Question 5 Short Answer
A researcher needs to determine the concentration of fluoride (F⁻) in a complex environmental sample containing many other ions (Na⁺, Cl⁻, SO₄²⁻, Ca²⁺, etc.). Explain why potentiometry with a fluoride-selective electrode is more appropriate than conductometry for this task.
Think about your answer, then reveal below.
Model answer: Conductometry measures the total ionic conductance of the solution — the combined contribution of all ions present, weighted by their concentration and mobility. In a complex matrix containing many ions, a change in F⁻ concentration would produce a negligible change in total conductance that could not be distinguished from changes in the other ionic species. Conductometry therefore cannot selectively detect F⁻ in the presence of a background of other ions at similar or higher concentrations. A fluoride-selective electrode (a lanthanum fluoride crystal membrane) responds specifically to fluoride ion activity with very little response to most other common anions, generating a voltage that varies logarithmically with fluoride activity according to the Nernst equation. This selectivity arises from the crystal structure of the membrane, which admits only F⁻ at its surface. The measurement is thus resistant to interference from the complex matrix, providing the ion-specific information that conductometry cannot.

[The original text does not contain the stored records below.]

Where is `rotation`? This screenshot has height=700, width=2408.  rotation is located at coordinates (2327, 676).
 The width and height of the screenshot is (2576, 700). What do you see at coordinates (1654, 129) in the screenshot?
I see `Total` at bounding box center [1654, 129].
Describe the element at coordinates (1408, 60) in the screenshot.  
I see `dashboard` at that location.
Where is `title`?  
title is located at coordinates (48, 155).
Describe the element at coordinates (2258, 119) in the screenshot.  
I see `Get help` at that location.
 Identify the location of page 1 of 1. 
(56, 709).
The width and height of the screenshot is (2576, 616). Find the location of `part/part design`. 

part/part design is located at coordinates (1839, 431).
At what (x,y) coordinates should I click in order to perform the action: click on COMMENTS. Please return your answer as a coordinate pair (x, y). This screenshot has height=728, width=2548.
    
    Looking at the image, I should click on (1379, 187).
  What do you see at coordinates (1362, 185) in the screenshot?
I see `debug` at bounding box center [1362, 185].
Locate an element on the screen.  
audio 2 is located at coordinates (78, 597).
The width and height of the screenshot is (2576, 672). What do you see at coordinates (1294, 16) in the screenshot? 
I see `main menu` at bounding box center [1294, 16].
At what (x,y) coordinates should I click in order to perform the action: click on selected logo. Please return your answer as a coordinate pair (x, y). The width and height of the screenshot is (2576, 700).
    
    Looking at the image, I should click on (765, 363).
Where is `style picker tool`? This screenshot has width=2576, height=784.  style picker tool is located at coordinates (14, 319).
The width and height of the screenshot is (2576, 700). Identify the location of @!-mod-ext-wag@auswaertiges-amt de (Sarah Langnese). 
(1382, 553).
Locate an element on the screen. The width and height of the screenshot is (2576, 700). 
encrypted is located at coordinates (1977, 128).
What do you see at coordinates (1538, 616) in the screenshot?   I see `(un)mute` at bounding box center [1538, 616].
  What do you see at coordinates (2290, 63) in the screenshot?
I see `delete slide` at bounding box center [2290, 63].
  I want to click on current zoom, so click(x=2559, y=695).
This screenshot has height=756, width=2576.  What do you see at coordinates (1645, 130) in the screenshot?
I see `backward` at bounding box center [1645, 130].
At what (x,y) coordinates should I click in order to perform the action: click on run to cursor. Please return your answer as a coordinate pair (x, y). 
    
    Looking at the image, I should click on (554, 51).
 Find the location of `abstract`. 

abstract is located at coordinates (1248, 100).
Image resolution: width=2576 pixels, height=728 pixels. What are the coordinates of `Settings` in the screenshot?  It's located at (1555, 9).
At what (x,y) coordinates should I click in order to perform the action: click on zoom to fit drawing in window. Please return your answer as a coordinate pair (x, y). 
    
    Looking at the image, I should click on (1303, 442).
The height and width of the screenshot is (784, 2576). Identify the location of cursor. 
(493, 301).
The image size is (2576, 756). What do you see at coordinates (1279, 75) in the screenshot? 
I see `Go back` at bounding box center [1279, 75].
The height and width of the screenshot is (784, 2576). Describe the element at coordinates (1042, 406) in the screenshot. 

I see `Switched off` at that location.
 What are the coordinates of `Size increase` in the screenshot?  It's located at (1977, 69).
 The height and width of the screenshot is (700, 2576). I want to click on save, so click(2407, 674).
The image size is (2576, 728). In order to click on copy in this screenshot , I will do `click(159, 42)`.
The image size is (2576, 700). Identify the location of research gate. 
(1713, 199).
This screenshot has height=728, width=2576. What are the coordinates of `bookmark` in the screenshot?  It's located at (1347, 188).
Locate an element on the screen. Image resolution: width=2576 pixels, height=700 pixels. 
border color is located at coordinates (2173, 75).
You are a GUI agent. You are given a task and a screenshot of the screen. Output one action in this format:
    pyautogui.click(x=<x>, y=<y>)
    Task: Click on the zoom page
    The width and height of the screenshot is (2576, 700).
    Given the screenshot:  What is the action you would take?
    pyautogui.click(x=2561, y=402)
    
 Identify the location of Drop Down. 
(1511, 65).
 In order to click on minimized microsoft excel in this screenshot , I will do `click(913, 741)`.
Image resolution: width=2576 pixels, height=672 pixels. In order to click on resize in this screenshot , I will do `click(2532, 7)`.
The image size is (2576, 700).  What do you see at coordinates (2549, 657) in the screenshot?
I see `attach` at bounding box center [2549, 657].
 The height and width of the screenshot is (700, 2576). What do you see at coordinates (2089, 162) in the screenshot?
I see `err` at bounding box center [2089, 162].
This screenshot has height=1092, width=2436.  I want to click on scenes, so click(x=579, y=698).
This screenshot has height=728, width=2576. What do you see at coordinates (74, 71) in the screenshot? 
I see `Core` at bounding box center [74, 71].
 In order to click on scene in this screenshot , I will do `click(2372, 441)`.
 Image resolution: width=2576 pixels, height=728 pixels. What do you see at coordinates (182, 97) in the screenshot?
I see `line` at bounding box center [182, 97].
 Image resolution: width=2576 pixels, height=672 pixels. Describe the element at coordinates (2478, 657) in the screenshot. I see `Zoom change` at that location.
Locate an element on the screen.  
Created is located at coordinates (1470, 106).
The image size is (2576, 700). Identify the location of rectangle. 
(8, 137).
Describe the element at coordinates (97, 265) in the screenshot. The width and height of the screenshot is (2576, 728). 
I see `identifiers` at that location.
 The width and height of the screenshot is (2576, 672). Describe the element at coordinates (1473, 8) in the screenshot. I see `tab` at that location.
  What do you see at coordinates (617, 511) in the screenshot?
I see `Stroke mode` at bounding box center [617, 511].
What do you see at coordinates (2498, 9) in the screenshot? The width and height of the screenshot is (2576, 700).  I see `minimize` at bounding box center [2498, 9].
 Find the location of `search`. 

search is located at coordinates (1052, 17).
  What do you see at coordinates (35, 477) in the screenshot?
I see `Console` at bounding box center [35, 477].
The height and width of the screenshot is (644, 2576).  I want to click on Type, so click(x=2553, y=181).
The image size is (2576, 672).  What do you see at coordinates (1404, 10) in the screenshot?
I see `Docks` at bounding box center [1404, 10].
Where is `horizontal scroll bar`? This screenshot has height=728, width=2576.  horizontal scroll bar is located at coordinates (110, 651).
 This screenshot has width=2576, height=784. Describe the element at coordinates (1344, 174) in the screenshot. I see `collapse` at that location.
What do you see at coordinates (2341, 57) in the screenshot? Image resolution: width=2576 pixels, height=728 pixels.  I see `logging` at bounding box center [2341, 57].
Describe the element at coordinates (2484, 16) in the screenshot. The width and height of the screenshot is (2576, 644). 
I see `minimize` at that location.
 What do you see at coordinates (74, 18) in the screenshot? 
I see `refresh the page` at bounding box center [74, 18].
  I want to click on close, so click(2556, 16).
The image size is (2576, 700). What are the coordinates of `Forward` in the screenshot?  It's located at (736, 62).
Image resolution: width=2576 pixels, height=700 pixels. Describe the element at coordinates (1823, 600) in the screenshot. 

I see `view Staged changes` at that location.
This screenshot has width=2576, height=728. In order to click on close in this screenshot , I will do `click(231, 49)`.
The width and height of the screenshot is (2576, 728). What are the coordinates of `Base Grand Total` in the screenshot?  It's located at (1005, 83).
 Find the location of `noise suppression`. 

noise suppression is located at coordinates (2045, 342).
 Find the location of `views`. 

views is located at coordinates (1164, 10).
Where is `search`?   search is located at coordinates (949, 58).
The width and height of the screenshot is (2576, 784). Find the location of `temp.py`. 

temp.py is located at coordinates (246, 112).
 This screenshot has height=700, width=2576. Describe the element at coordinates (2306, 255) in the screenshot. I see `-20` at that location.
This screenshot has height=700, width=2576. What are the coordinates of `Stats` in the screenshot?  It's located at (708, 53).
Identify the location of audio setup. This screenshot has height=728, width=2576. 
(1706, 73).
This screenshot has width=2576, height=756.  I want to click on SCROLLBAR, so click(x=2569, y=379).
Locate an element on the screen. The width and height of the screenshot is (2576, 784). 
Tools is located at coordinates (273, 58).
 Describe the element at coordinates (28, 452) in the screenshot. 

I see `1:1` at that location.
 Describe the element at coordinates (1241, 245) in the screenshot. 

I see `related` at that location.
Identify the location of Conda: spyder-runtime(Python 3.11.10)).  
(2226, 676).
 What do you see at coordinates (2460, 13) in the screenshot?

The core principle is that potentiometry's selectivity comes from the electrode membrane, which acts as a chemical filter — responding to one ion while ignoring others. Conductometry has no such filter and cannot distinguish among ionic species. Matching the right electroanalytical technique to the analytical question (here: selective single-ion measurement in a complex matrix) is the practical skill that this overview is designed to build.